A aposentada Austrália Maia Juvêncio, 65, perdeu o filho Renato, 46, no dia 4 de abril. Diabético, com problemas renais, o eletricista Renato pegou coronavírus e depois de uma semana morreu na UTI do Hospital São Paulo.

Austrália nem conseguiu ver o filho no quarto de hospital —por causa do risco de contaminação, só pôde ir até a recepção do local para pedir informações sobre ele.

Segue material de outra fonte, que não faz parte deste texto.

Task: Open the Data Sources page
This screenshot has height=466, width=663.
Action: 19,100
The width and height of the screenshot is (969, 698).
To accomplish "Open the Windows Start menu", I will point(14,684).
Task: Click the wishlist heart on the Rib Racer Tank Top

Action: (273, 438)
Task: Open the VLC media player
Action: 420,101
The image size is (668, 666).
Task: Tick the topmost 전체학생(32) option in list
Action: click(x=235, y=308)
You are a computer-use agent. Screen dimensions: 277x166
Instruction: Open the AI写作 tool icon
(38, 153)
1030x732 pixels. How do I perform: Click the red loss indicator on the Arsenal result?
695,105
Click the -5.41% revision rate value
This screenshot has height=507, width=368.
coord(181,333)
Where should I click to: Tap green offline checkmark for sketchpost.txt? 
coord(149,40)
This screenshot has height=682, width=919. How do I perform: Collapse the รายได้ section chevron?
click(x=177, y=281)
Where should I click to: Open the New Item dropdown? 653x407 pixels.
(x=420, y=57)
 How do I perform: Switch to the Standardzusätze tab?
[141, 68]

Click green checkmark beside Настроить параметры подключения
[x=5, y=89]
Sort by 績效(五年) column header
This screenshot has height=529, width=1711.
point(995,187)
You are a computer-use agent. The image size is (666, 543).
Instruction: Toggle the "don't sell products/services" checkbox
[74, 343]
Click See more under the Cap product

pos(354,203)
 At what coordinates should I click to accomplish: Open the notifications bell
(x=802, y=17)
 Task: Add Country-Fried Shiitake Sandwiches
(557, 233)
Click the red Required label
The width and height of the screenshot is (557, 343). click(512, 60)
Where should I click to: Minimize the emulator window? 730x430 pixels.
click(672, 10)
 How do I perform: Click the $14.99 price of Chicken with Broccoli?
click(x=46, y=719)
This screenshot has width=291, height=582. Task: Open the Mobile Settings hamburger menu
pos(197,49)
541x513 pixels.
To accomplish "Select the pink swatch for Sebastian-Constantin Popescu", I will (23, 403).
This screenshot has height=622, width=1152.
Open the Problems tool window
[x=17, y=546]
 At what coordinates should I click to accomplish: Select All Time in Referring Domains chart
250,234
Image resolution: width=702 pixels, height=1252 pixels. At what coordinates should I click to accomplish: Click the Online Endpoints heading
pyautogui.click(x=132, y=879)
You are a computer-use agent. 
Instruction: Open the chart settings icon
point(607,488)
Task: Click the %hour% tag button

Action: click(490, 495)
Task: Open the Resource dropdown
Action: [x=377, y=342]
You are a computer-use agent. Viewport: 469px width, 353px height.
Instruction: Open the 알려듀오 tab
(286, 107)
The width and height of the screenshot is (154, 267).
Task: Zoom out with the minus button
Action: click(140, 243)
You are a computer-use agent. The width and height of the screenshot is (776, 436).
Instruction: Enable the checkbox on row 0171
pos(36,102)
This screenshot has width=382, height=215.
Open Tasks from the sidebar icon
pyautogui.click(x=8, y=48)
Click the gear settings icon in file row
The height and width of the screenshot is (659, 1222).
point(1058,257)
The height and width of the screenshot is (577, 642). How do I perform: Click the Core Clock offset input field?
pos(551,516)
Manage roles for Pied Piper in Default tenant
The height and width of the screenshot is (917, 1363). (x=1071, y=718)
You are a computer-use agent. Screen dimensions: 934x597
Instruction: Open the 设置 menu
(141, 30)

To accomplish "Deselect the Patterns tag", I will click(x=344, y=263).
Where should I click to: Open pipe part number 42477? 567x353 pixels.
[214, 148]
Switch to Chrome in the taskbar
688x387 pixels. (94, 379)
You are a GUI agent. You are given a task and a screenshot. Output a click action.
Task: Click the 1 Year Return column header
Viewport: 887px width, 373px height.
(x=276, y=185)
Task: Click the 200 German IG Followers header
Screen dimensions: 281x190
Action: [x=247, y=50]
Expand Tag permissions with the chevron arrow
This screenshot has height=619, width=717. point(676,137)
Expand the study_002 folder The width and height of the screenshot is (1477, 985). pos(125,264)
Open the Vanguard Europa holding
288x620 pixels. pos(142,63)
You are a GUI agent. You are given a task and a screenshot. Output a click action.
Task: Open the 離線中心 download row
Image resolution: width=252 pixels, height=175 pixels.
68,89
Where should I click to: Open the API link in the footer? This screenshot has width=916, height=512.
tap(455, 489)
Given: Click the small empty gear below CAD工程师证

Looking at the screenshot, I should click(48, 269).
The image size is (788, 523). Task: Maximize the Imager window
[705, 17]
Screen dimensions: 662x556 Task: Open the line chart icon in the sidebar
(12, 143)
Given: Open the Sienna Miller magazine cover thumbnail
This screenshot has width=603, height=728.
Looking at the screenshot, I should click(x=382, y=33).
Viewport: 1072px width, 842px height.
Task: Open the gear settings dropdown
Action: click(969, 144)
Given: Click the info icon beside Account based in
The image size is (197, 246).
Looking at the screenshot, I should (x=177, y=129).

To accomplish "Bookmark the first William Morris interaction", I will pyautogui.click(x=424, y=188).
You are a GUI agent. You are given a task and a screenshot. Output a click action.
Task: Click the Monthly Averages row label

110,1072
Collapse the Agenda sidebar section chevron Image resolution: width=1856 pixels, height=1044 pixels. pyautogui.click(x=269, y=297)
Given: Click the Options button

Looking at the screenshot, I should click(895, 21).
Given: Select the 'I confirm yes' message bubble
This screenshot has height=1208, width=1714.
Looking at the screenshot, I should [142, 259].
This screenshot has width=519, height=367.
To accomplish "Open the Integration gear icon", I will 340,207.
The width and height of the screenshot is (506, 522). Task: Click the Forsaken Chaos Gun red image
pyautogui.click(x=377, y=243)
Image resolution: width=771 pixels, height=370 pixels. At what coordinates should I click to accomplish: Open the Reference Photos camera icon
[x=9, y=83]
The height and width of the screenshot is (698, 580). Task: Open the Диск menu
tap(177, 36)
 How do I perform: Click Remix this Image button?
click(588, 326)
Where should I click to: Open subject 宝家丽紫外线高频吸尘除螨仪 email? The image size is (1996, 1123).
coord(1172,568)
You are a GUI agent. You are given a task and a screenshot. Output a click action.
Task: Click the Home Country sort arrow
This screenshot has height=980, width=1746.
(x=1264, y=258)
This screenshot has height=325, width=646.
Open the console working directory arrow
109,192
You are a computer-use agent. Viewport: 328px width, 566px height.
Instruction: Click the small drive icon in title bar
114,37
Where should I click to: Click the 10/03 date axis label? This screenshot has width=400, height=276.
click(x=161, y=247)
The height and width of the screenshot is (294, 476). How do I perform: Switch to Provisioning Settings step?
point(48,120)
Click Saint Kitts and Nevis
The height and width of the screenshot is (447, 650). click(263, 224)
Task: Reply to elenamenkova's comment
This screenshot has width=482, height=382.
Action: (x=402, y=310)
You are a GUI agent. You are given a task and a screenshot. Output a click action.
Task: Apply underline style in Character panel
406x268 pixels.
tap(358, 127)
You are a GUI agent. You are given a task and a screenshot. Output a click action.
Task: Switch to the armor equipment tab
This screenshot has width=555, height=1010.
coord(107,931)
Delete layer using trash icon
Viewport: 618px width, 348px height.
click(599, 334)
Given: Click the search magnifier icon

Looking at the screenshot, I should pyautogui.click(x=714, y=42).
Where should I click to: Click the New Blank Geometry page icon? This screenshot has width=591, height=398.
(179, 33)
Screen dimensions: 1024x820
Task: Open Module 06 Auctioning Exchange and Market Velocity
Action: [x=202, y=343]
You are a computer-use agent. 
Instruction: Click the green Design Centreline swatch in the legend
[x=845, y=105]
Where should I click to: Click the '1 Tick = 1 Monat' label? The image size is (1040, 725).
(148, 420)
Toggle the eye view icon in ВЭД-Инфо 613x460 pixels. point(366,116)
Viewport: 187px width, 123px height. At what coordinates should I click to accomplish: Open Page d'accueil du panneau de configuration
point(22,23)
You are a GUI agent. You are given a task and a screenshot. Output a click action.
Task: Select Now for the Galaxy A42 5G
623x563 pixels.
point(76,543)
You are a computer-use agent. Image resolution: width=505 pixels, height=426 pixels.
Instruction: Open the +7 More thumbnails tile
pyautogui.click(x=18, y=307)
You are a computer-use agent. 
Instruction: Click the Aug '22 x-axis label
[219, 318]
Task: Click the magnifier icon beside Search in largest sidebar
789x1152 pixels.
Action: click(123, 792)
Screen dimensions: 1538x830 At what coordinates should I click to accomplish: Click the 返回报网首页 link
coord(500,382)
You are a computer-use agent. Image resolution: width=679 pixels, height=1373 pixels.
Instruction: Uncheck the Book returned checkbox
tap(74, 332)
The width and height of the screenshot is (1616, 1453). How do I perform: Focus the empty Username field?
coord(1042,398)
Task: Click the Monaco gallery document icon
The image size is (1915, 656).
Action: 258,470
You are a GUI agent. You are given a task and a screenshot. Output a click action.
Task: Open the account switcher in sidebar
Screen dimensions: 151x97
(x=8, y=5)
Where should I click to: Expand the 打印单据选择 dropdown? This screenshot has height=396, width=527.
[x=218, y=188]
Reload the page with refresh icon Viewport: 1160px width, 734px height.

Não teve velório, seguindo as regras do Ministério da Saúde. O enterro, no cemitério de Vila Nova Cachoeirinha, tinha apenas dez pessoas, e não durou mais que 15 minutos. “O caixão estava lacrado, nem consegui olhar para ele uma última vez”, contou a aposentada.

Agora, Austrália está na sala de espera do Instituto Emílio Ribas, de máscara e a uma distância segura de outros familiares. Vai ver seu filho Ricardo, que também pegou coronavírus e está na UTI há 26 dias. Hoje, dia 13 de abril, é aniversário dele. Ricardo faz 43 anos.

O filho de dona Austrália tocava em uma banda de música evangélica da Igreja Renascer. Além dele, três integrantes da banda pegaram coronavírus, e um deles morreu.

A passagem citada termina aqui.